ABOUT THIS TASK
Two lines below mark the span: the one containing "Viewport: 1568px width, 776px" and the one containing "Click the Dashboard grid icon". Set down both, plus every line between, exactly as they stand, and nothing else.

DATA TO USE
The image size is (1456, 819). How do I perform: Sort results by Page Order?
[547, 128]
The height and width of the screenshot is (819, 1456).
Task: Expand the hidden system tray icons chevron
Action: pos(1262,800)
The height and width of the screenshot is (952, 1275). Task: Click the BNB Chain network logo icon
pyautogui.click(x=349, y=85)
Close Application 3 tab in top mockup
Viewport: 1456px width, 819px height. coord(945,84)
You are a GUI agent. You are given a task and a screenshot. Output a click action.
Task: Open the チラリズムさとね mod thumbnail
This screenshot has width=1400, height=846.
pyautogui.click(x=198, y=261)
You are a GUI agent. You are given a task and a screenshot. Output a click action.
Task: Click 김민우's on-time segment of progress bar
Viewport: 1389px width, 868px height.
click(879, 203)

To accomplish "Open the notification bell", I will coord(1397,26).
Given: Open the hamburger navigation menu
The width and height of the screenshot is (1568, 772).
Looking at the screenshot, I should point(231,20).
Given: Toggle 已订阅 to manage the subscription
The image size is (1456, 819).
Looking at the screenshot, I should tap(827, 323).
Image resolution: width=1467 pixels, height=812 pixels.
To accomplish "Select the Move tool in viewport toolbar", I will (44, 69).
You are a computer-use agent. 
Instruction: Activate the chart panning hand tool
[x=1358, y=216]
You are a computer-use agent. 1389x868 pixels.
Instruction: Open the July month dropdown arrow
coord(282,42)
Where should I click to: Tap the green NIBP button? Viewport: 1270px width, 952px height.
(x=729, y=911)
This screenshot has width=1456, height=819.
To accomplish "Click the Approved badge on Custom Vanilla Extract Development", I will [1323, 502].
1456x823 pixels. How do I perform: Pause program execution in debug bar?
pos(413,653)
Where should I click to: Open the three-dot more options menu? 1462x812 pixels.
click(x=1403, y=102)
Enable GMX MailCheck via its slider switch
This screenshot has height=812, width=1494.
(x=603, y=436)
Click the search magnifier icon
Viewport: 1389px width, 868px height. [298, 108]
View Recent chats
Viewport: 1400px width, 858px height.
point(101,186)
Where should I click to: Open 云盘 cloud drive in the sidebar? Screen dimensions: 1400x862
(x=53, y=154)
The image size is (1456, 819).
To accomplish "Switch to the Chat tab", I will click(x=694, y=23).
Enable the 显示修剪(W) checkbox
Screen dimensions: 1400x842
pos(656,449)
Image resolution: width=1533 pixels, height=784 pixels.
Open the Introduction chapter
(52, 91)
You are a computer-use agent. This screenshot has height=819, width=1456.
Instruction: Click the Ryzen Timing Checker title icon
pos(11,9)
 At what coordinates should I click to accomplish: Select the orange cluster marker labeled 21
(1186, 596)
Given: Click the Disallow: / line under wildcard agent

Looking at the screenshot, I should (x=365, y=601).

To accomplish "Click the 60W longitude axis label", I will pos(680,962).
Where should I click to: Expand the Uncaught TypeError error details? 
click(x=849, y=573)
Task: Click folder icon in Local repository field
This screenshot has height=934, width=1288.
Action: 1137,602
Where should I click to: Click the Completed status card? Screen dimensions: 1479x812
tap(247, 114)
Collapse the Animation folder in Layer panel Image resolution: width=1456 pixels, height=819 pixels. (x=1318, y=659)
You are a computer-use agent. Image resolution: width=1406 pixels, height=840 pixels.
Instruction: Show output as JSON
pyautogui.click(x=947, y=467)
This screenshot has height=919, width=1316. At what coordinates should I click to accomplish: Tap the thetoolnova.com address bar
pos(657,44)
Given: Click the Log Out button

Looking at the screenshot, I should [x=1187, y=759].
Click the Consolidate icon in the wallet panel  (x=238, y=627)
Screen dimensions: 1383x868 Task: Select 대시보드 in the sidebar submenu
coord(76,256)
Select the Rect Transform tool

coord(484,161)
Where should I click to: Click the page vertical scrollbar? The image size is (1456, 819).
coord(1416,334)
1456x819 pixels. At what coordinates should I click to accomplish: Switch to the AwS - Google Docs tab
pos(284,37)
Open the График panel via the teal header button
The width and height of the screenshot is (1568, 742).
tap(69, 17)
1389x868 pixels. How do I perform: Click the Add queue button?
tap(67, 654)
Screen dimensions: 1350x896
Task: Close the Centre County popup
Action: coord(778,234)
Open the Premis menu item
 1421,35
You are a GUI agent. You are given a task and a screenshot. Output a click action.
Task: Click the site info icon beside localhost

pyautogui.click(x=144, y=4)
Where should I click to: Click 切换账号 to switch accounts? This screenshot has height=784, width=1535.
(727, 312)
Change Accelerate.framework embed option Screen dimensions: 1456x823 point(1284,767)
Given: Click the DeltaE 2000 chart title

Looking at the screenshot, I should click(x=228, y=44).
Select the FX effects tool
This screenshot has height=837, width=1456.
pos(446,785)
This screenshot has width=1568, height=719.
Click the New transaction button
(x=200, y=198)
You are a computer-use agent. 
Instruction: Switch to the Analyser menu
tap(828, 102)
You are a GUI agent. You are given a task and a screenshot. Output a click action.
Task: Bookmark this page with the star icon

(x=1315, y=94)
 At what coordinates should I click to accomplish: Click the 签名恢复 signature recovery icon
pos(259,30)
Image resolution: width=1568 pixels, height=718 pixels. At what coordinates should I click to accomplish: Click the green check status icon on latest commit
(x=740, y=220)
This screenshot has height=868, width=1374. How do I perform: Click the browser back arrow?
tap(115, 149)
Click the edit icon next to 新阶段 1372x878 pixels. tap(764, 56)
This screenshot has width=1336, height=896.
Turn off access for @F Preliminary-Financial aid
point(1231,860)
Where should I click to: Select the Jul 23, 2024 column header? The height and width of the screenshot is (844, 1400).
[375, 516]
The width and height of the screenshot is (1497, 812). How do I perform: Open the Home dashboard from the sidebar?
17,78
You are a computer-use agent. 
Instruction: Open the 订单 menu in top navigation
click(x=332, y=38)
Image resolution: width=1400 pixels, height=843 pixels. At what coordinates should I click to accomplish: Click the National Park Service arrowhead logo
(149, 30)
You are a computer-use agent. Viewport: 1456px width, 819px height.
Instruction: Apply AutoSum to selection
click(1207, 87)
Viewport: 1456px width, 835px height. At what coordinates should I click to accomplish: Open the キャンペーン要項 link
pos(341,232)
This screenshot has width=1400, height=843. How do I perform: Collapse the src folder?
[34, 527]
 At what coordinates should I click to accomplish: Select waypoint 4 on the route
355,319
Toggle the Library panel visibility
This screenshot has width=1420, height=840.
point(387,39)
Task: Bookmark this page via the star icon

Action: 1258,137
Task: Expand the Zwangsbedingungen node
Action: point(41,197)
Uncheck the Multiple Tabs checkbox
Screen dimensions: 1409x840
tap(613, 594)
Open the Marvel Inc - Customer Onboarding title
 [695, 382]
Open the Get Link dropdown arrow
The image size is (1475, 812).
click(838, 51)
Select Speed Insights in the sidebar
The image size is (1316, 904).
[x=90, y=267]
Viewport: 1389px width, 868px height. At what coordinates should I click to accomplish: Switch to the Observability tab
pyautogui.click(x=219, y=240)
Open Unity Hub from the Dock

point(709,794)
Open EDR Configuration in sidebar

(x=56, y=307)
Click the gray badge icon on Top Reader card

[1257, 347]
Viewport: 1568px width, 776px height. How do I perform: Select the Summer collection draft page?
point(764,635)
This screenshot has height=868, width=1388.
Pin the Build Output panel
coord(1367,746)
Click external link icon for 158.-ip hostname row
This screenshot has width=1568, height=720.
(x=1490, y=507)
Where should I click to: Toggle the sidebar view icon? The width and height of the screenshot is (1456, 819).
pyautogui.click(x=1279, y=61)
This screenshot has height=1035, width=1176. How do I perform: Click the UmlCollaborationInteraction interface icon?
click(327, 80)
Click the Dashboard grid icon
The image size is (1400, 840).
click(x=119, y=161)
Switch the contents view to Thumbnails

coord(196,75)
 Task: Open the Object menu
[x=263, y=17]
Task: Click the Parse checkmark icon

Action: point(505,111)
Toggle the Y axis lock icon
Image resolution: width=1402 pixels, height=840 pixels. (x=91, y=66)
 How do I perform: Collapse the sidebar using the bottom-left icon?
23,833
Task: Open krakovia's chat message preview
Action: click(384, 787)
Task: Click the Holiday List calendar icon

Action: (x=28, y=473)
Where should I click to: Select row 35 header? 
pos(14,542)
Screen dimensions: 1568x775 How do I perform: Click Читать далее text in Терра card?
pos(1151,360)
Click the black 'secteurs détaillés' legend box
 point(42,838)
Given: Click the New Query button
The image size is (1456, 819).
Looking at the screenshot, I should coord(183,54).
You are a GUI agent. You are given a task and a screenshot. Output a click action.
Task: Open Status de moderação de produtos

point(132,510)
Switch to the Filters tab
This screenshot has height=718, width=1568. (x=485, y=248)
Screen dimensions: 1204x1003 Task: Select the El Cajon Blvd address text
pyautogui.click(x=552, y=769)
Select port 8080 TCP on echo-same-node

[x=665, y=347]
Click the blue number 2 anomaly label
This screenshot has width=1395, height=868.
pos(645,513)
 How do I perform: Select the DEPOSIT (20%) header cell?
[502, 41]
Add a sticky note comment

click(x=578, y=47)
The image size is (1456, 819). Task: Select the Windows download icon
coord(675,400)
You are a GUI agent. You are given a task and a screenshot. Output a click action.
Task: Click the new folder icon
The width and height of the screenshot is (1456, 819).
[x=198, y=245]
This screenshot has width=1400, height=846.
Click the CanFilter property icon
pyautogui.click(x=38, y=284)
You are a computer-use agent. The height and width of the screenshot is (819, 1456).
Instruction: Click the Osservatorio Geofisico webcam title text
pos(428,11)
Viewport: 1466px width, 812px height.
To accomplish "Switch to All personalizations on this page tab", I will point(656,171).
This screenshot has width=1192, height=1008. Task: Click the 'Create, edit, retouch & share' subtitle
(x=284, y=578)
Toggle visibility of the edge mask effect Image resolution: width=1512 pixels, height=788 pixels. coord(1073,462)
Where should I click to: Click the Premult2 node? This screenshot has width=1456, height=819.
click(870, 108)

EXERCISE RESPONSE
Viewport: 1568px width, 776px height. How do I perform: Select the Summer collection draft page?
point(764,635)
This screenshot has height=868, width=1388.
Pin the Build Output panel
coord(1367,746)
Click external link icon for 158.-ip hostname row
This screenshot has width=1568, height=720.
(x=1490, y=507)
Where should I click to: Toggle the sidebar view icon? The width and height of the screenshot is (1456, 819).
pyautogui.click(x=1279, y=61)
This screenshot has height=1035, width=1176. How do I perform: Click the UmlCollaborationInteraction interface icon?
click(327, 80)
Click the Dashboard grid icon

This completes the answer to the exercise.